How RAG Works

Retrieval-Augmented Generation in plain English, using this repo as the running example.

The problem RAG solves

LLMs like GPT-4 know a lot, but they don't know your data. They were trained on a snapshot of the internet, not your internal docs, customer database, or last quarter's strategy memo.

You can fix this two ways:

Fine-tune the model on your data (expensive, slow, hard to update)
Retrieval-Augmented Generation (cheap, fast, easy to update)

RAG wins for almost every real-world product use case.

The trick

When the user asks a question, instead of sending it straight to the LLM, you do this:

Find the chunks of YOUR data most relevant to the question
Stuff those chunks into the prompt as context
Tell the LLM to answer using only that context

The LLM doesn't need to "know" your data.

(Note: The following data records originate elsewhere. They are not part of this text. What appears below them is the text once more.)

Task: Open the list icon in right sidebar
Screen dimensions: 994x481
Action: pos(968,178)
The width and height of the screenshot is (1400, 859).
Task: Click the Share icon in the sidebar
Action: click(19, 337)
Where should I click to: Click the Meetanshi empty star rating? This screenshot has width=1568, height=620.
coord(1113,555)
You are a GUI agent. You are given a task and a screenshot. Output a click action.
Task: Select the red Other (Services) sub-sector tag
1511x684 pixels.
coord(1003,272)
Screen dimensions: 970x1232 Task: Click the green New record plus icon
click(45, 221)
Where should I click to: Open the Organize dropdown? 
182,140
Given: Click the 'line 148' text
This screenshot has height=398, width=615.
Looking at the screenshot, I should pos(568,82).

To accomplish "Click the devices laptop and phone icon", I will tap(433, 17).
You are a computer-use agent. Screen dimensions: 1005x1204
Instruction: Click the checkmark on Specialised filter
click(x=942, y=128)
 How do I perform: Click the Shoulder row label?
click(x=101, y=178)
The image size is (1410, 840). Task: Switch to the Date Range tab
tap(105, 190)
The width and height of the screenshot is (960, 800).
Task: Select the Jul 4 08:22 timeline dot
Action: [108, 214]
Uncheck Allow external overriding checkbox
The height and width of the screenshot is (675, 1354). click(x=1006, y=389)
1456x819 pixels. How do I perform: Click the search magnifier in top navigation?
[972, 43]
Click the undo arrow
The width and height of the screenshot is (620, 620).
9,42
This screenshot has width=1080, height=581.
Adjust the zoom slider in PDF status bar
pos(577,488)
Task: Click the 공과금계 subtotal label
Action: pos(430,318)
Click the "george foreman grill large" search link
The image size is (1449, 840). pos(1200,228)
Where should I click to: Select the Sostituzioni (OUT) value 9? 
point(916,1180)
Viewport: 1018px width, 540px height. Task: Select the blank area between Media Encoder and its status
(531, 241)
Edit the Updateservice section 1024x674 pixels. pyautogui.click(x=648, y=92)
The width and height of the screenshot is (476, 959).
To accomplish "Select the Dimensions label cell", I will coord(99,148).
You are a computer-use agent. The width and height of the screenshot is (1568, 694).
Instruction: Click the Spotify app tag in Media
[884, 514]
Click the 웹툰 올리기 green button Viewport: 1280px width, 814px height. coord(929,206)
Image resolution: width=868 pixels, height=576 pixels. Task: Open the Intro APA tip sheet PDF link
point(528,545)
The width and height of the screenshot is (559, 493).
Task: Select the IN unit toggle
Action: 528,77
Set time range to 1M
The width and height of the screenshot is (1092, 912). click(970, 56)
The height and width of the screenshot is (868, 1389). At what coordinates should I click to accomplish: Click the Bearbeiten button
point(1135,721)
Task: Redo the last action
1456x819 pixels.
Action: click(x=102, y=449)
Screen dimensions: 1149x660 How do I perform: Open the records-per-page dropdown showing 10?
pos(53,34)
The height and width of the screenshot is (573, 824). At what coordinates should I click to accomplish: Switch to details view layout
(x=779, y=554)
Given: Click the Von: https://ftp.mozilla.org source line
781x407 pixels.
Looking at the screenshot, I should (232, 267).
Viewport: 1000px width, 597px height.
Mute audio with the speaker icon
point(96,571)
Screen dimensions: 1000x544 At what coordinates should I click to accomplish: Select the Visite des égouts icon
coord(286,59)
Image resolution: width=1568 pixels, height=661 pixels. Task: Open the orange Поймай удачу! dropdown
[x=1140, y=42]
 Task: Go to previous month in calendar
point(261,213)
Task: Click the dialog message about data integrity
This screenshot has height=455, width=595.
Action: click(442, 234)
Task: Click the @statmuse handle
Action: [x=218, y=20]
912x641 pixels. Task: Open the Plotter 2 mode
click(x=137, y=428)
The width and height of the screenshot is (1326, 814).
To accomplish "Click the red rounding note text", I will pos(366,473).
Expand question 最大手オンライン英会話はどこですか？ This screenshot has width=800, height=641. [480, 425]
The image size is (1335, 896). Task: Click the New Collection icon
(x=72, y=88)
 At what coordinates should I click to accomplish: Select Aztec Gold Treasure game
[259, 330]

It just needs to be smart enough to read your data and answer based on it. That is what GPT-4 is good at.

The three moving parts

graph LR
  A[Chunk] --> B[Embed]
  B --> C[Retrieve]

1. Chunk

PDFs and documents are too big to send to an LLM whole. So you split them into chunks.

How big should a chunk be? In this repo, 1000 characters with 200 character overlap. Why?

Too small (50 chars): a chunk has no context, retrieval is noisy.
Too big (10,000 chars): you waste tokens on irrelevant text.
Sweet spot: roughly the size of a paragraph or two. 500-1500 chars works for most prose.

The 200-char overlap is so a sentence that spans two chunks is still findable in either.

2. Embed

An embedding is a list of numbers that represents the meaning of a piece of text. Two chunks with similar meaning have similar embedding vectors.

This repo uses text-embedding-3-small, which produces 1536-dimensional vectors. So every chunk is now a list of 1536 numbers between -1 and 1.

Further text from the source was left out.